**SET TASK**
Transcribe word for word the lines of the records below, from the line containing "This screenshot has width=1920, height=1080. Identify" through the end of the records, both ends included.

Collected data entries
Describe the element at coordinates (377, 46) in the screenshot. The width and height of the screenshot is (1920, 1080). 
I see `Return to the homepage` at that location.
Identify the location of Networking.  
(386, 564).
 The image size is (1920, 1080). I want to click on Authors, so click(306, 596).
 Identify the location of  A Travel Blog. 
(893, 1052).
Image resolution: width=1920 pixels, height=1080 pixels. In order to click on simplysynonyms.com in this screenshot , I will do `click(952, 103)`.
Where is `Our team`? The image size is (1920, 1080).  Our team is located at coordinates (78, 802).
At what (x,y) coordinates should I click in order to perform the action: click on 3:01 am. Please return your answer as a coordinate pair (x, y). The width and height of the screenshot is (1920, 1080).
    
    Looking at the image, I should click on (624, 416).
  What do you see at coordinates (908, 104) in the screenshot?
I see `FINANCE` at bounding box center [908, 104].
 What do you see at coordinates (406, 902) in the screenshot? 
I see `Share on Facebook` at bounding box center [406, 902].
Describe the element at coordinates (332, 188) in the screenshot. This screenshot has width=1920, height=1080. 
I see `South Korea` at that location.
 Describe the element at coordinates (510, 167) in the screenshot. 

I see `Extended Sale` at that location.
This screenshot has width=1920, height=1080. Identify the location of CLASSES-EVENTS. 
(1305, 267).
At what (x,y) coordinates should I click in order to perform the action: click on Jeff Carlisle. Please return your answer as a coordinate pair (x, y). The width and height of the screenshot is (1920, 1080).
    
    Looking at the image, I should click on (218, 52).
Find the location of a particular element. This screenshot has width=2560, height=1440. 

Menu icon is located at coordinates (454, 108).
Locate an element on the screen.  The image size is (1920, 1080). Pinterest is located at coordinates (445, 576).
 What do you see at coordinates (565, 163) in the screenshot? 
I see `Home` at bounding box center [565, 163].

**TASK OUTPUT**
This screenshot has width=1920, height=1080. Identify the location of CLASSES-EVENTS. 
(1305, 267).
At what (x,y) coordinates should I click in order to perform the action: click on Jeff Carlisle. Please return your answer as a coordinate pair (x, y). The width and height of the screenshot is (1920, 1080).
    
    Looking at the image, I should click on (218, 52).
Find the location of a particular element. This screenshot has width=2560, height=1440. 

Menu icon is located at coordinates (454, 108).
Locate an element on the screen.  The image size is (1920, 1080). Pinterest is located at coordinates (445, 576).
 What do you see at coordinates (565, 163) in the screenshot? 
I see `Home` at bounding box center [565, 163].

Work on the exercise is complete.